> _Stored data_
● ● ● ●

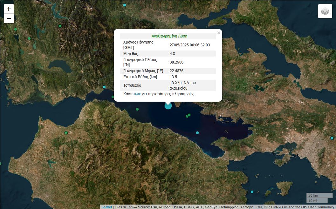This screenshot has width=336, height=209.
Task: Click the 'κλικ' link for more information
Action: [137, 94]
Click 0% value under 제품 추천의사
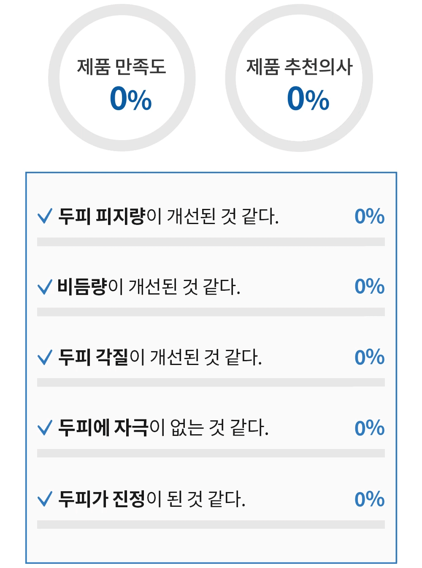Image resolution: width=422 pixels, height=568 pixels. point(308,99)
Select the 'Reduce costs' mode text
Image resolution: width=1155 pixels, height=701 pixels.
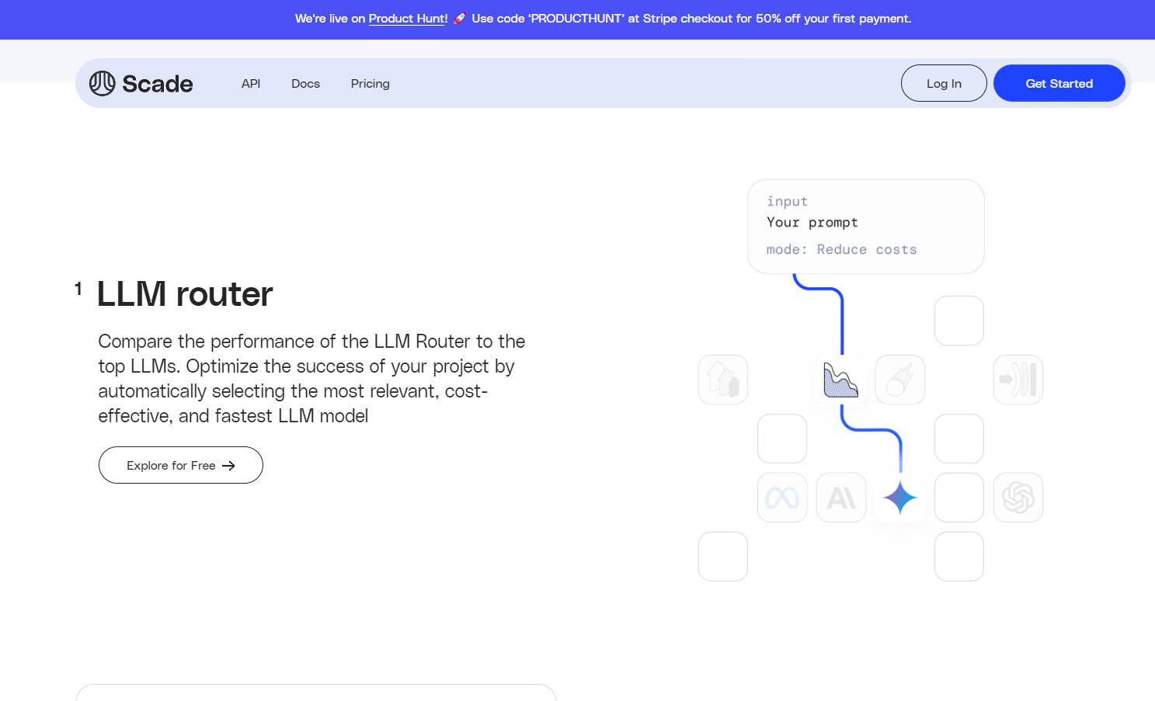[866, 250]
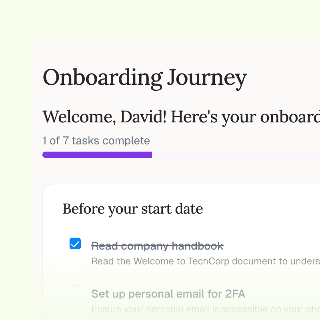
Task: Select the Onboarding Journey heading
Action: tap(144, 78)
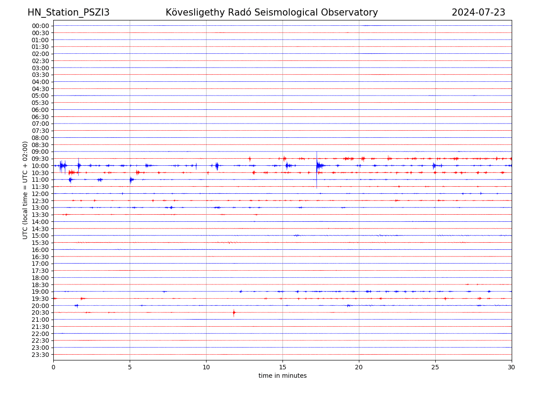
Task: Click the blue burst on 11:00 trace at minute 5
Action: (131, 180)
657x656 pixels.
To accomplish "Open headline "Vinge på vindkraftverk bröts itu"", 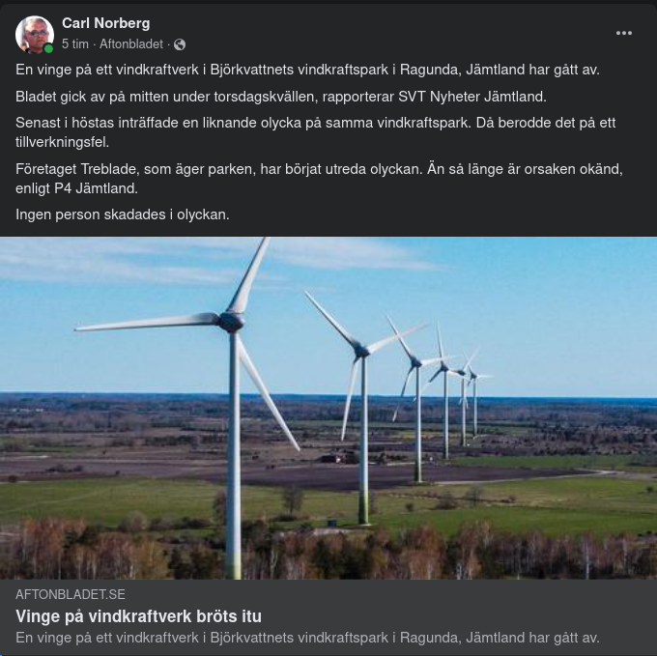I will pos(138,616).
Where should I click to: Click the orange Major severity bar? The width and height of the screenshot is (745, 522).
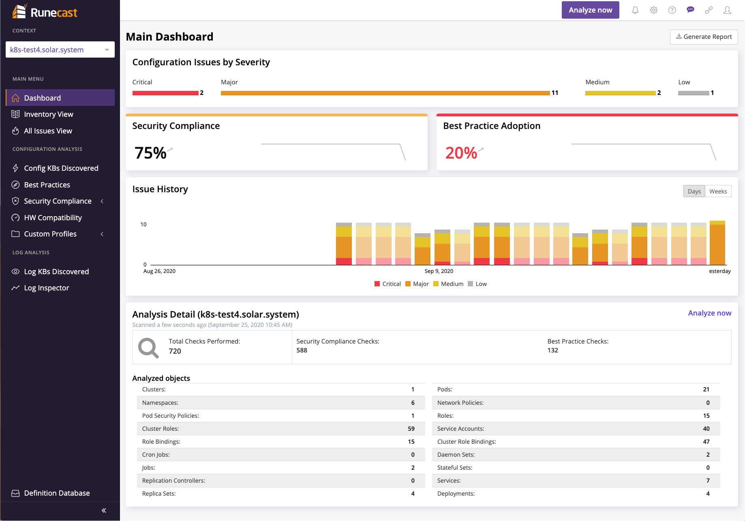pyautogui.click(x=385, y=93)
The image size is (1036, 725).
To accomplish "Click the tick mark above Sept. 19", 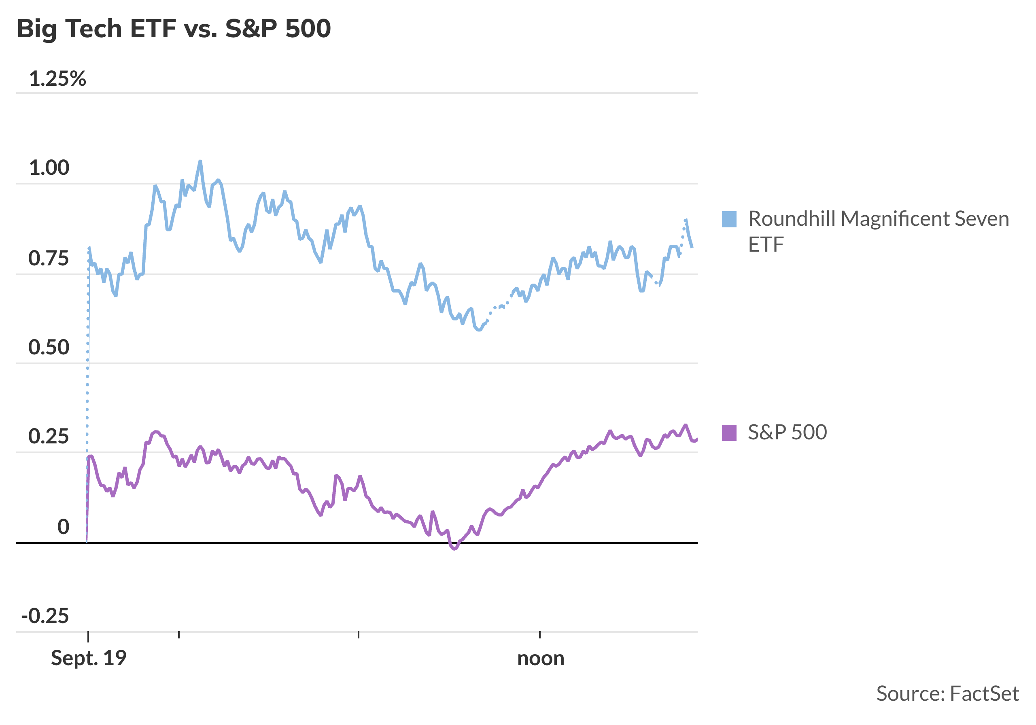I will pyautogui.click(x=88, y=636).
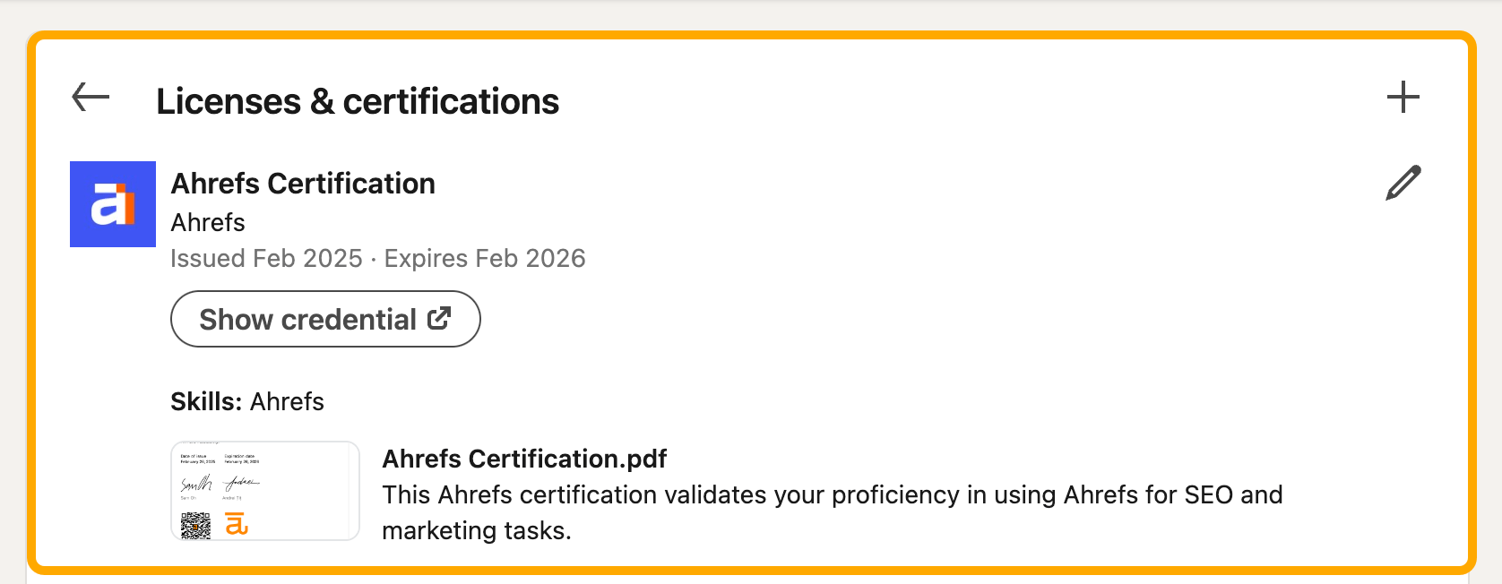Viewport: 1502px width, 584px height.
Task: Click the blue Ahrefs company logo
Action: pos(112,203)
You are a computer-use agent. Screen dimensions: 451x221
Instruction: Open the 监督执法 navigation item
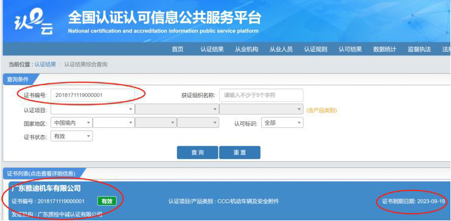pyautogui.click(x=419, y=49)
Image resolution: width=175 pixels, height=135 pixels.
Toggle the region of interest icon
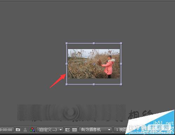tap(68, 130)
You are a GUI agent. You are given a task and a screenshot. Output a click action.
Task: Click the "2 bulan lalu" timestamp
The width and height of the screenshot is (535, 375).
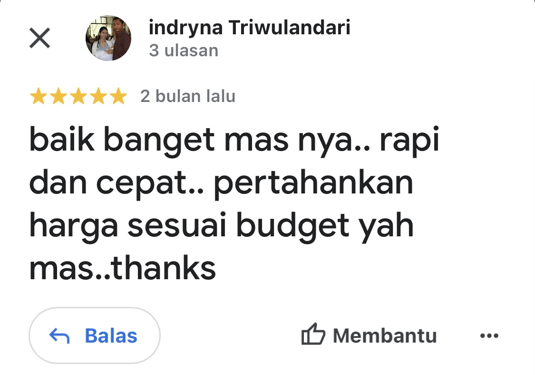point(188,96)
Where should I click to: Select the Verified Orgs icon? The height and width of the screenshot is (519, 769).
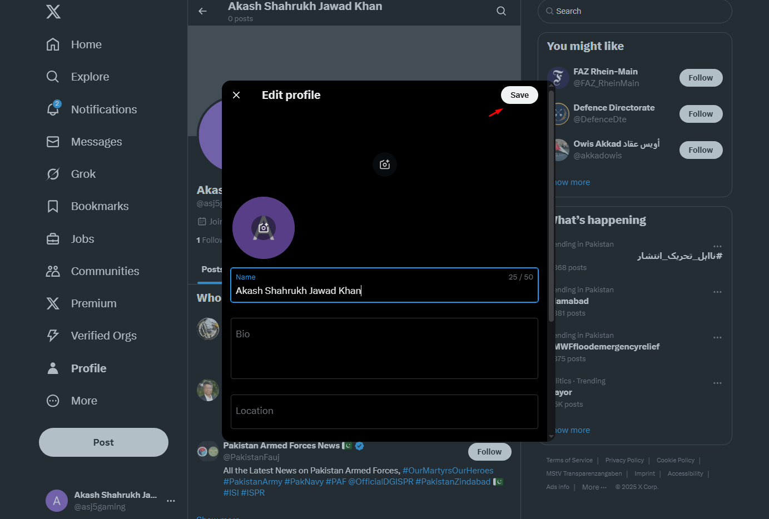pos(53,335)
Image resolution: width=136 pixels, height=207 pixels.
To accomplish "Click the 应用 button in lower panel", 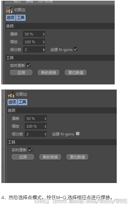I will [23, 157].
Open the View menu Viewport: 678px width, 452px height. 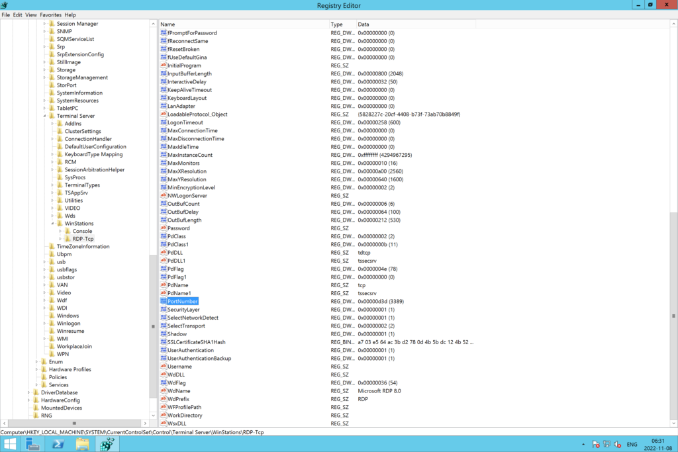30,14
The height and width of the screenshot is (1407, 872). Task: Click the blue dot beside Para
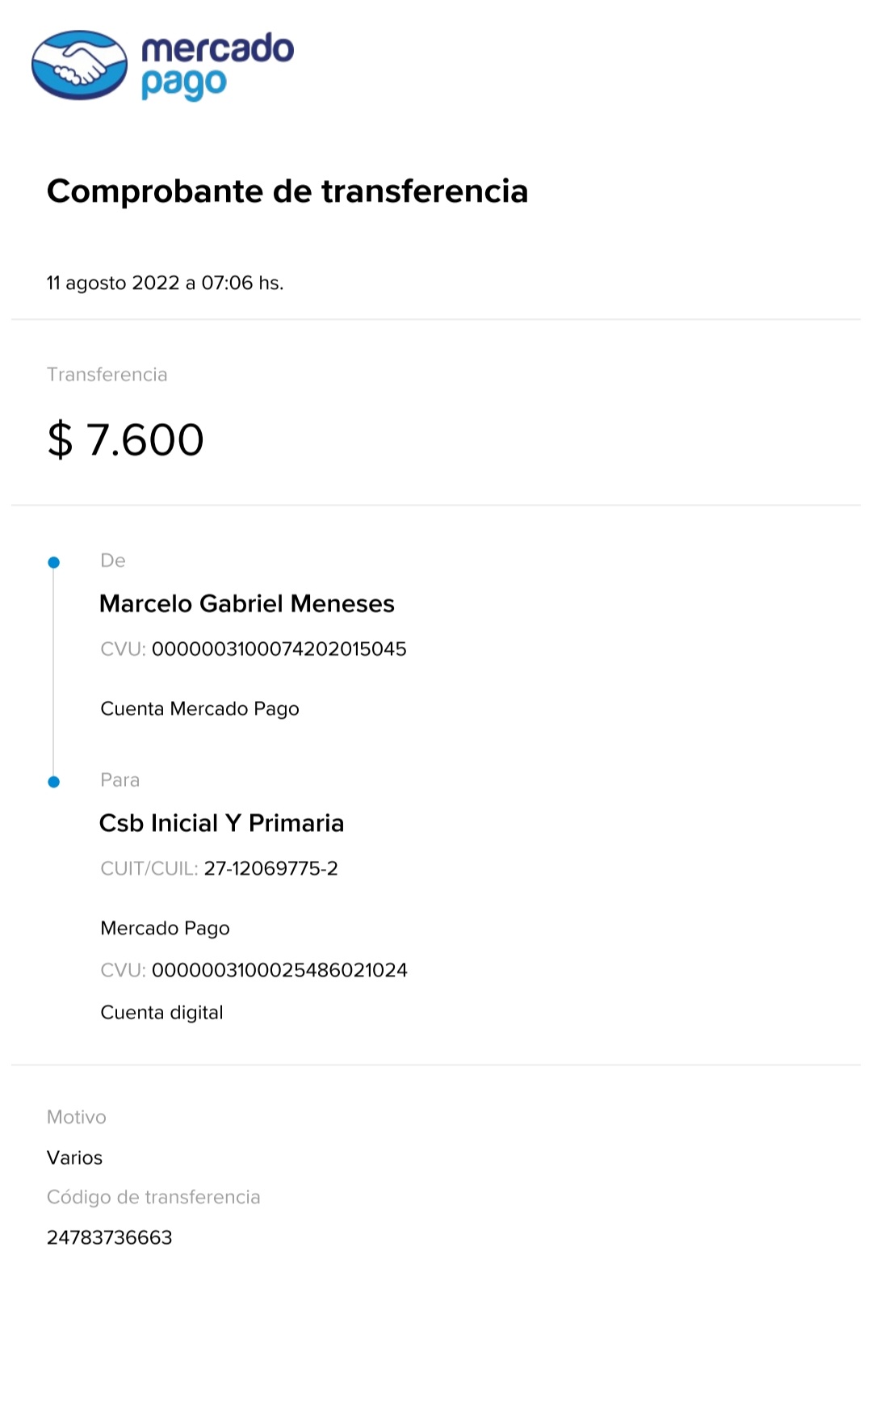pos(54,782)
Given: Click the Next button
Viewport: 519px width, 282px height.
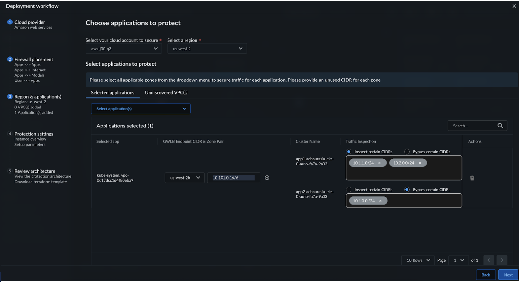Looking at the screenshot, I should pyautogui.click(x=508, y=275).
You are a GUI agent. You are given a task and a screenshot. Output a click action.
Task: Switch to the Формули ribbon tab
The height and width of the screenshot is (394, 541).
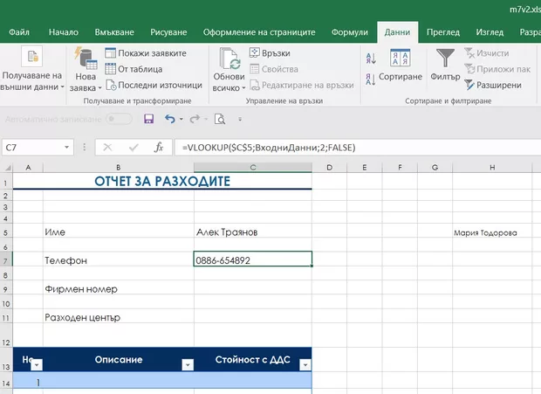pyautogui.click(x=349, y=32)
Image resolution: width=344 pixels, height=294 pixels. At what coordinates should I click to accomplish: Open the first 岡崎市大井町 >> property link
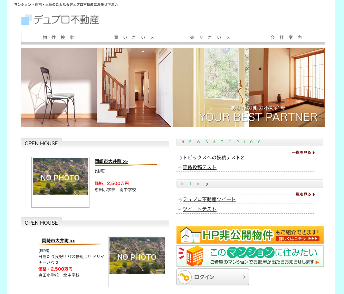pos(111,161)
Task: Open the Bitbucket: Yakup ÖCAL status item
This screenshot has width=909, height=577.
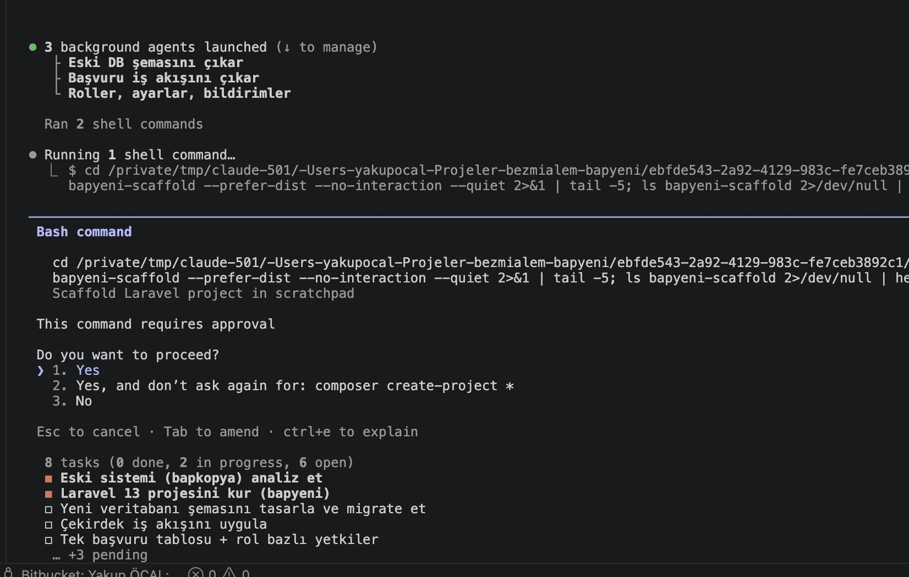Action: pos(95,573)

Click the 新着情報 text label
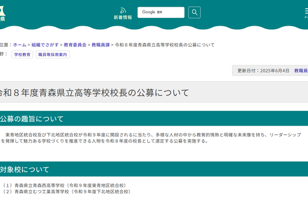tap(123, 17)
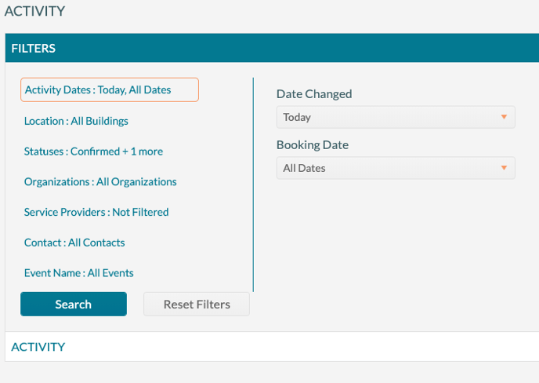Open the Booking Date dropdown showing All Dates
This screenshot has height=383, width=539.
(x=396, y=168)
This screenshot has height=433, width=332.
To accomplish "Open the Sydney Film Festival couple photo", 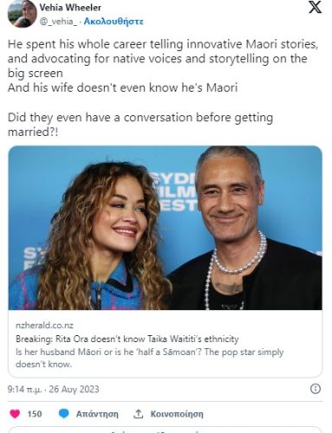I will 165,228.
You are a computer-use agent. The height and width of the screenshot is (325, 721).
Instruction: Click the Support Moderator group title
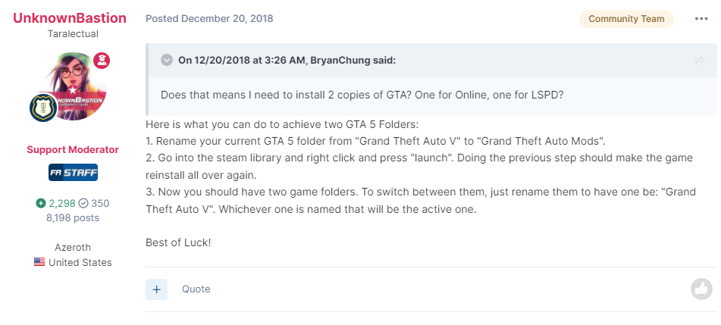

● ● ● ●

> _Aim of the exercise_
Read the entries above and find each line holding the word "computer". Copy it out.

> _Answer box_
You are a computer-use agent. Screen dimensions: 451x221
You are a computer-use agent. The height and width of the screenshot is (325, 721).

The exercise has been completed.